The Pentagon is seen from the air.

The U.S. Defense Department has worked for over a decade to ensure AI's responsible use. | Patrick Semansky/AP Photo

On the ongoing story of whether AI should be allowed to kill you: Kathleen Hicks, the Deputy Secretary of Defense, wrote in POLITICO Magazine today to explain how the Pentagon is deploying artificial intelligence.

Hicks first points out that the DOD has been working on this for quite some time: there’s the responsible use policy from 2012 (which was updated in January), a series of “ethical principles” published in 2021, and a “responsible AI strategy” from last year. But this field is moving fast. What does Hicks have to say about the Pentagon’s plan to keep up, especially as geopolitical competition with China engulfs the world of tech?

“Our commitment to values is one reason why the United States and its military have so many capable allies and partners around the world, and growing numbers of commercial technology innovators who want to work with us,” Hicks writes. It’s a line that continues the Pentagon’s efforts to frame the global tech competition as a philosophical one that will mirror military and diplomatic efforts to ensure it’s more in countries’ self-interest to align with U.S. principles instead of China’s.

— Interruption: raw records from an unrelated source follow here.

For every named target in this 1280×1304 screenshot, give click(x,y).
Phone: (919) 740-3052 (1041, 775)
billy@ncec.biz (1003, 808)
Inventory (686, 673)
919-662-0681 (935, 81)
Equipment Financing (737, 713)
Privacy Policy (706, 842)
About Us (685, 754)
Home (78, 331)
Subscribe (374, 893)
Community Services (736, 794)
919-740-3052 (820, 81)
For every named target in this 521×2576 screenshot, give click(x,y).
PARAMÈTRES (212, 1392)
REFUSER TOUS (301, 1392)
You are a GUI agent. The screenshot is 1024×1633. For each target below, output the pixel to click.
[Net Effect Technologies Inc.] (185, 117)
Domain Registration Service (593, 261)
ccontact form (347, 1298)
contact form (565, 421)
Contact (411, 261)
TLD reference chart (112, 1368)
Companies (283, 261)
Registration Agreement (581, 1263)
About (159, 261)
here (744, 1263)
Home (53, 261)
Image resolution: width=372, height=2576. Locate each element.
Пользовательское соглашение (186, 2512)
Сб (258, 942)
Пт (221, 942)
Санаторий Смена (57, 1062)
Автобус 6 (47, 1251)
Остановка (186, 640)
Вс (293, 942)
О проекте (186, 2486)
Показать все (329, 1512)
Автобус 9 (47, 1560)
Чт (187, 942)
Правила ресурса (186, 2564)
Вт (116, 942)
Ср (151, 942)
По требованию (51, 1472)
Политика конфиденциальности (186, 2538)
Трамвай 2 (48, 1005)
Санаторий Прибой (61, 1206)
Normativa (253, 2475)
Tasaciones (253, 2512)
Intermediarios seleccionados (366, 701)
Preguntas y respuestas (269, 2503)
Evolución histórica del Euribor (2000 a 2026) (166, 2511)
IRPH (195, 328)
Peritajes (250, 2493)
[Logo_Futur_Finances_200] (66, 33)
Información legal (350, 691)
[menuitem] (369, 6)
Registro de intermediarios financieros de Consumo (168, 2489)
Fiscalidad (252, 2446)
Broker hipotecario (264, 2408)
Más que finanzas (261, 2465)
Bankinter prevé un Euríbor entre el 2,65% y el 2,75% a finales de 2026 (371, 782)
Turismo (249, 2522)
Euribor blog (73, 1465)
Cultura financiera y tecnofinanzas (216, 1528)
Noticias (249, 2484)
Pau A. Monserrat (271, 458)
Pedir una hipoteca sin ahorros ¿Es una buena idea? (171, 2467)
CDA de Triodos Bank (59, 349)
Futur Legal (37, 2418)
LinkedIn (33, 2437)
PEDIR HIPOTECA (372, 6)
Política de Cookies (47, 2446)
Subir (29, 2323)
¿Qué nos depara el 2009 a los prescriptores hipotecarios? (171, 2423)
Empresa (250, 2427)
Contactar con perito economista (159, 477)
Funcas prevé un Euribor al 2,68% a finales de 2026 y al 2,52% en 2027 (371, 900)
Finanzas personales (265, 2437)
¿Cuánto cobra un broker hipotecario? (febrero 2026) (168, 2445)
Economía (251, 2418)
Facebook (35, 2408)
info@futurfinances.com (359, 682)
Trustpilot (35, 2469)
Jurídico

Hicks adds a disclaimer: “Even as our use of AI reflects our ethics and our democratic values, we don’t seek to control innovation. … While that makes me choose our free-market system over China’s statist system any day of the week, it doesn’t mean the two systems cannot coexist.” She also drops a few tidbits for the safety-minded when it comes to automated weapons, including “a bright line when it comes to nuclear weapons” that would ensure they’re impossible to deploy without human involvement, a refusal to “use AI to censor, constrain, repress or disempower people,” and a hands-off approach to the industry itself.

garbage in, garbage out

A new academic pre-print posits there might be a limit to how much AI-generated content can fill up the internet before making AI systems themselves unusable.

A group of British and Canadian researchers found that once AI models start being trained on AI-generated content, they essentially… break.

“We find that use of model-generated content in training causes irreversible defects in the resulting models,” they write, calling the resulting phenomenon “model collapse.” When a model “collapses” they find that it becomes pretty much useless, forgetting the original, human-generated data on which it was trained and producing more and more errors and nonsensical output.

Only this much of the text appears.